The concurrency-driven approach of the 5D-4MTJ architecture enables parallelized array operations, which dramatically enhances effective write speed—a four-device array written in 1 ns translates to an equivalent 250 ps per-bit write latency. Table 1 presents the simulation results for 2T-1MTJ, 2D-1MTJ and 5D-4MTJ MRAM cells (the layouts were designed in Supplementary Note S10). In comparison to the 2T-1MTJ SOT-MRAM [13], the average speed can increase by 4 times due to the parallel writing. Compared to conventional 2T-1MTJ cell, the 5D-4MTJ configuration reduces bit-cell area by 80% (from 0.0162 μm² to 0.003 μm²) by replacing area-intensive transistors with vertically stackable Schottky diodes.

The enhanced parallel writing capability of the 5D-4MTJ configuration demonstrates a 75% reduction in energy consumption per bit compared to conventional 5T-4MTJ architectures, primarily attributable to its distinct data writing mechanism. This significant reduction stems from the fundamental disparity in their operational mechanisms: the 5D-4MTJ architecture achieves parallel writing of four bits per clock cycle through optimized magnetic tunnel junction synchronization, whereas the 5T-4MTJ implementation remains constrained to serialized single-bit operations. The 5D-4MTJ architecture achieves dual optimization by simultaneously boosting processing speed and reducing energy consumption. The WER comparation between the unipolar MTJ and SOT-MTJ base line device is in Supplementary Note S11.

Methods

Sample growth and device fabrication

The film stack, consisting of W (5 nm)/CoFeB (0.9 nm, FL)/MgO (1,1.2 nm)/CoFeB (1.1 nm, RL)/W (0.6 nm)/Co (0.6 nm)/Synthetic antiferromagnetic (SAF)/Hard mask (HM) (starting from the bottom), was deposited using the Ulvac SME200 magnetron sputtering system, as shown in Fig. 2d. Following deposition, the wafers were annealed in vacuum at 350 °C for 1 h to ensure the preservation of perpendicular magnetic anisotropy and interface roughness.

The devices are manufactured on a 200 mm back-end-of-line (BEOL) platform. The MTJ and the bottom electrodes of the MTJs are patterned through deep ultraviolet lithography and etched using inductively coupled plasma etching techniques.
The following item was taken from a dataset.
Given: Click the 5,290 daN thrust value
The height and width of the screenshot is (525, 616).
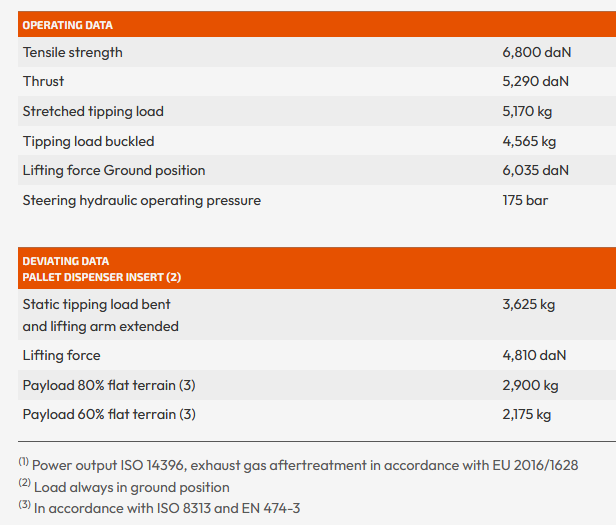Looking at the screenshot, I should coord(535,81).
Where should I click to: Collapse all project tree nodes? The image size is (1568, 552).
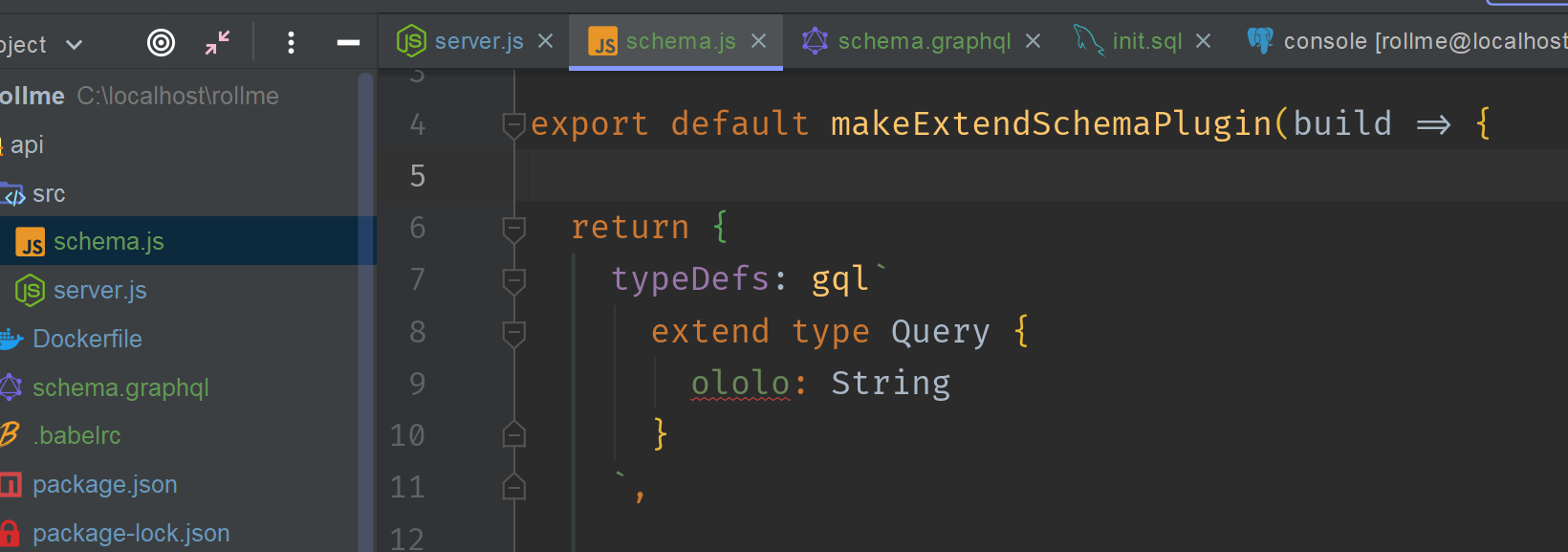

The MTJ is encapsulated with layers of SiN and SiO2. The top electrode is composed of Al/TiN.

Electrical measurement of MTJs

Electrical transport measurements are performed using a magnetic field probe station supplied by East Changing Technologies. Write pulses down to 0.8 ns is generated from the PG 1072 pulse generator. The resistance of the MTJ is measured by Keithley 2602 after the write pulses. VG applied on the junctions are also applied by Keithley 2602. It was applied before the write pulse. Attenuators were connected to the read channel of the MTJs to compensate the voltage induced by the write pulse.